## Exercise materials
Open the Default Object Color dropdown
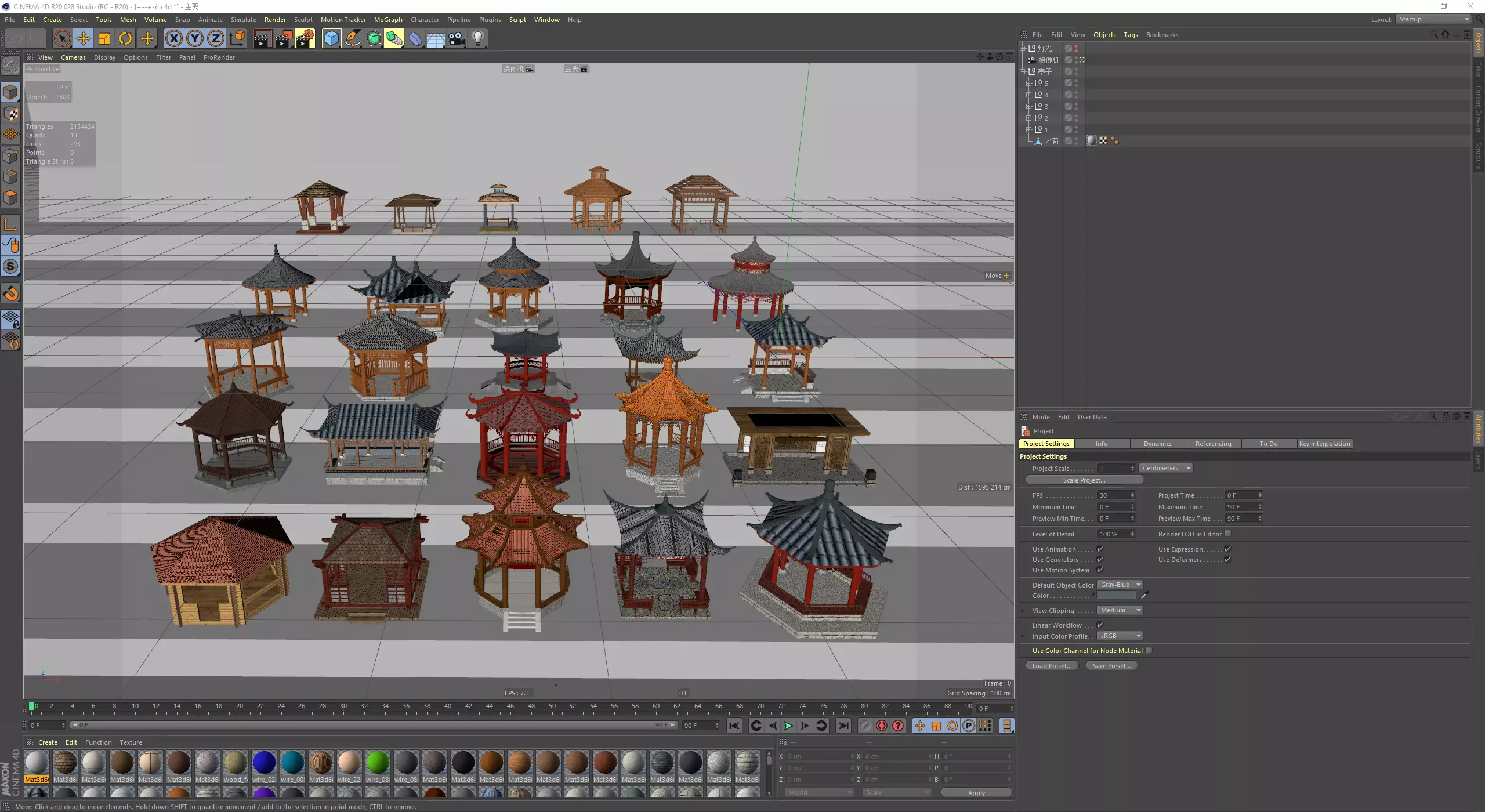 (x=1120, y=585)
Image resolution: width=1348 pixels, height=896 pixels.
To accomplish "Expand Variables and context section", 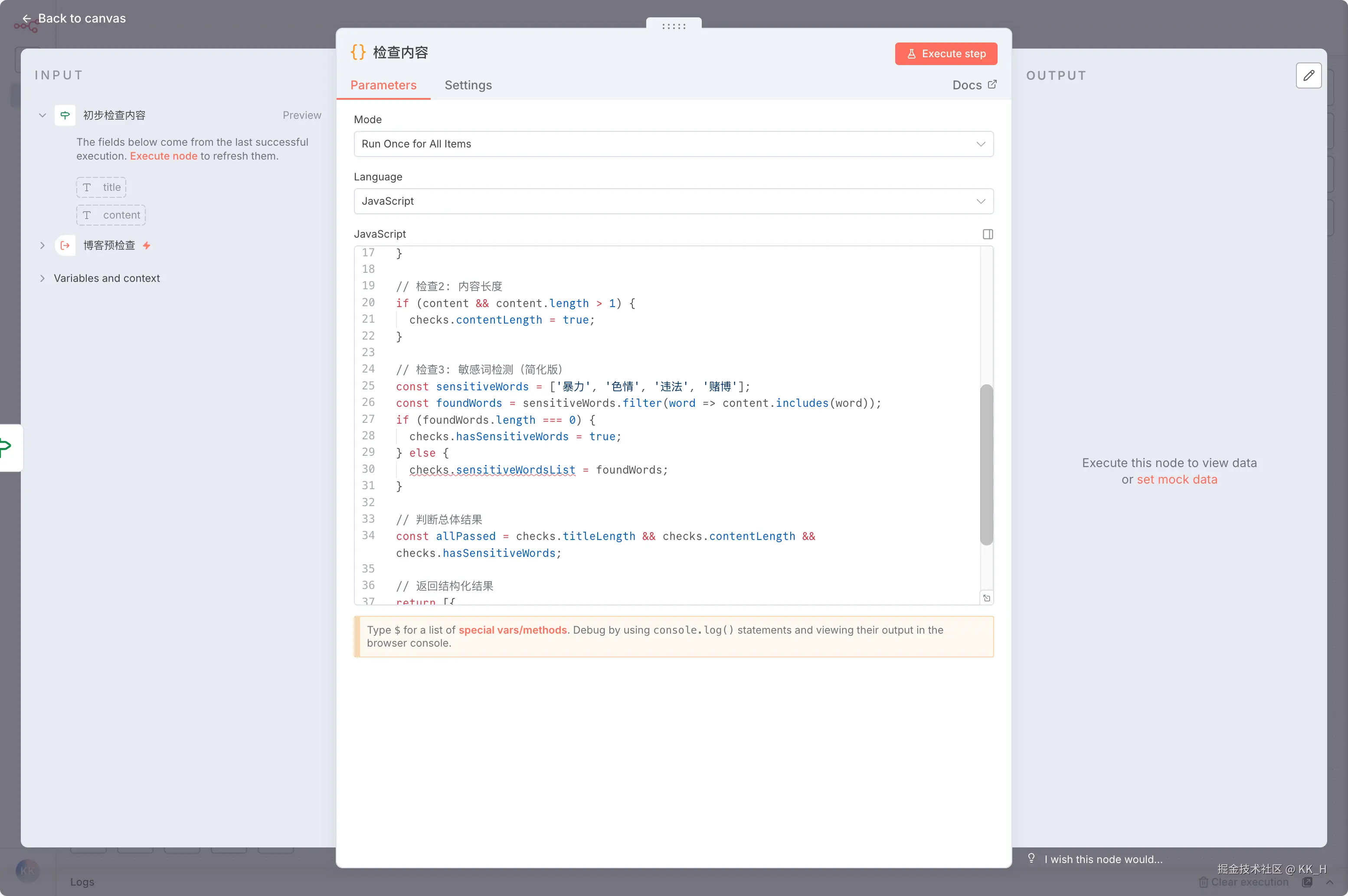I will pyautogui.click(x=42, y=278).
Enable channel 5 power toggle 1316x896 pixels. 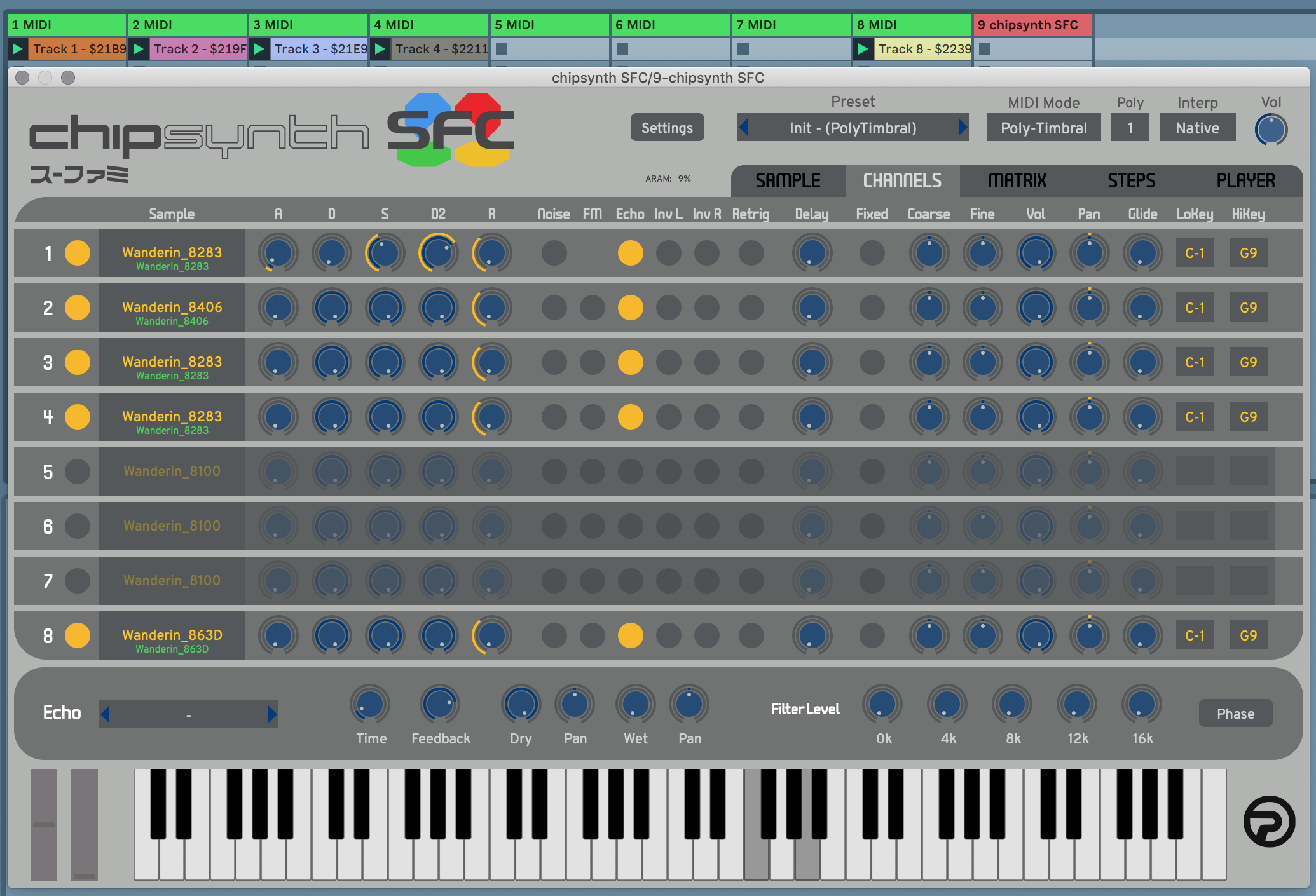coord(78,472)
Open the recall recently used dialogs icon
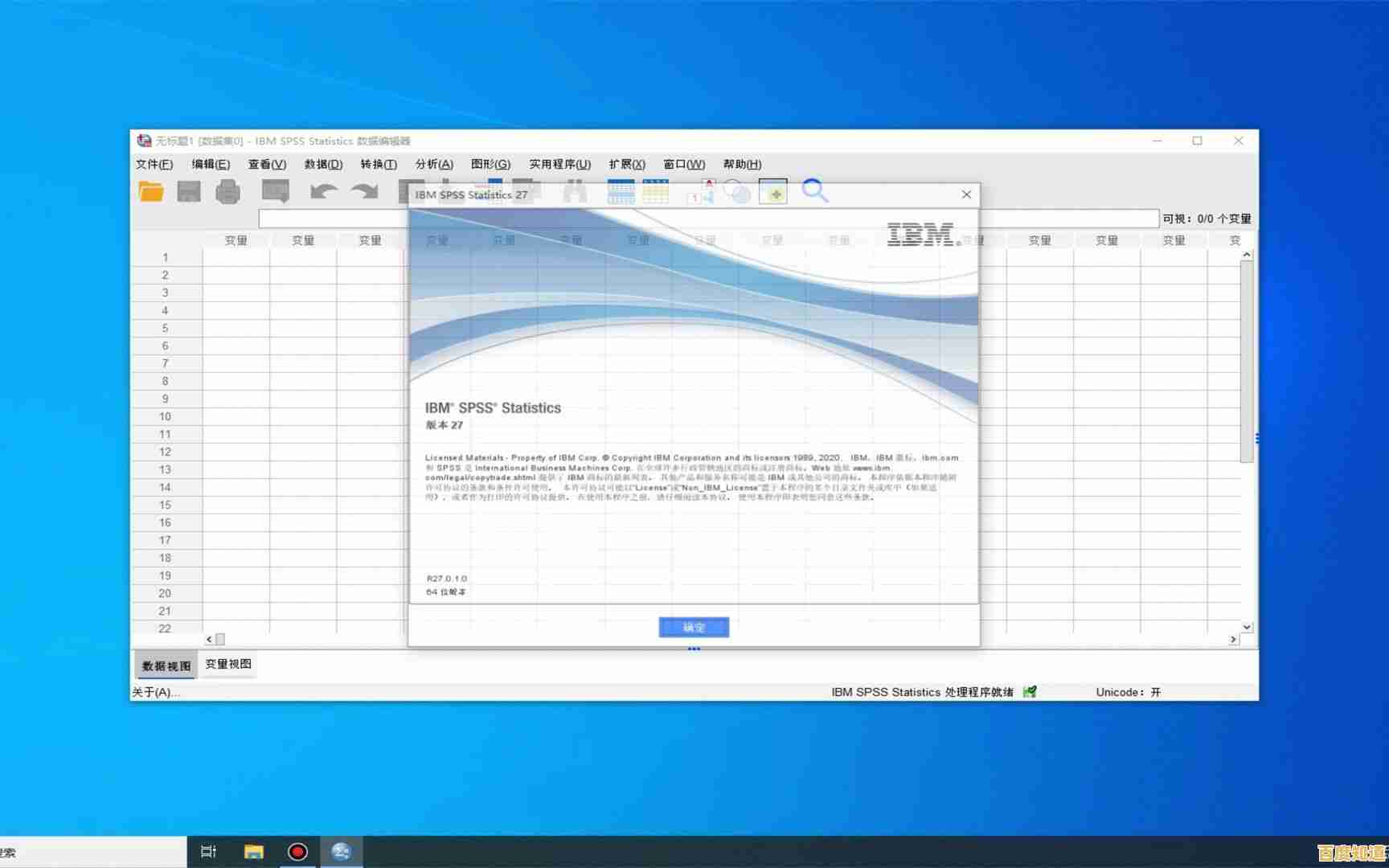This screenshot has height=868, width=1389. pos(274,192)
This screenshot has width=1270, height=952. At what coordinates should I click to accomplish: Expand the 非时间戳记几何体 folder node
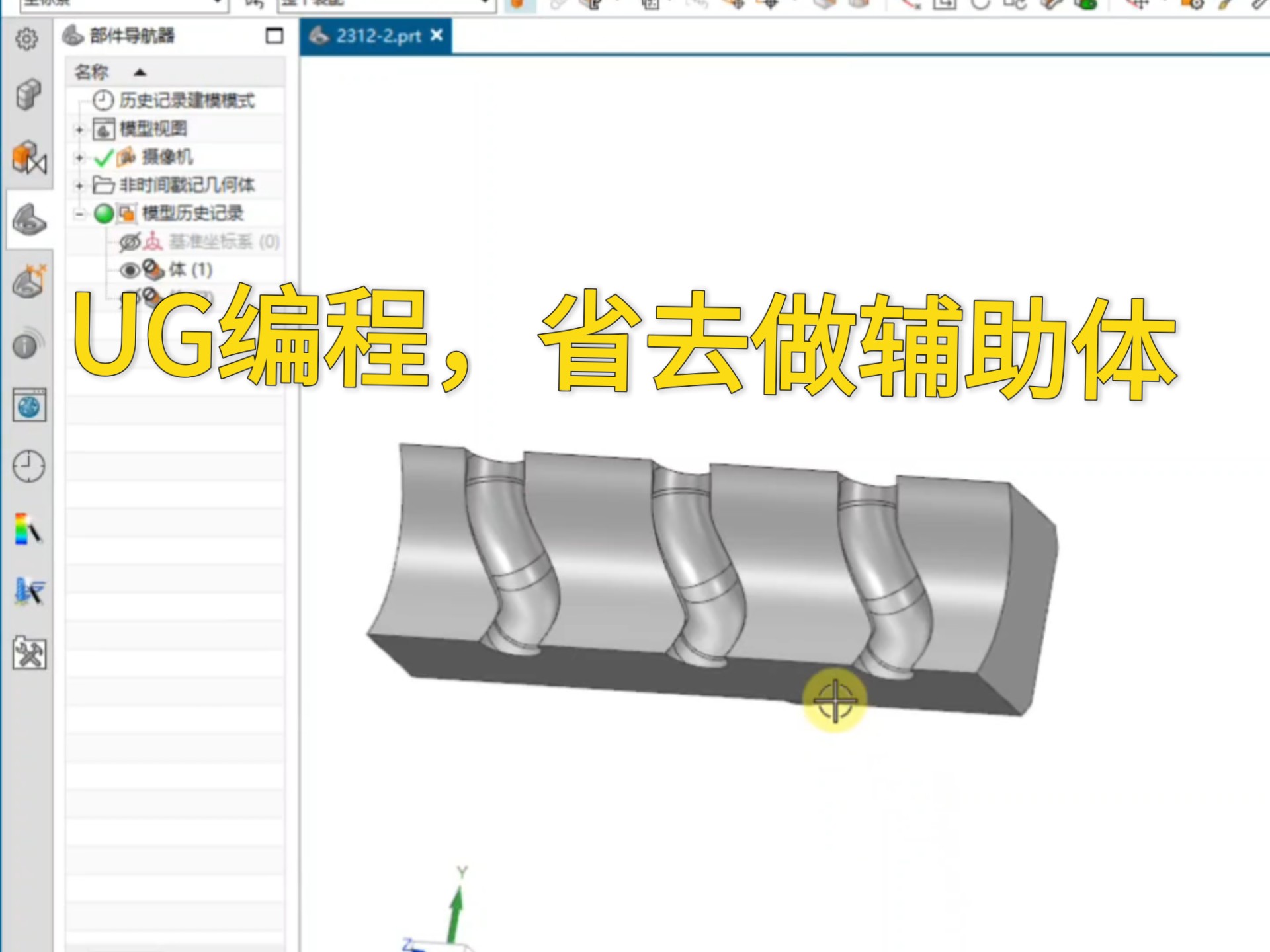[79, 186]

## Task to complete
Copy exactly what appears from the line holding "This screenshot has width=1270, height=952." to the end of the material, keeping both end lines. Pictures are not part of the copy.

## Answer space
This screenshot has width=1270, height=952. At what coordinates should I click to accomplish: Expand the 非时间戳记几何体 folder node
[79, 186]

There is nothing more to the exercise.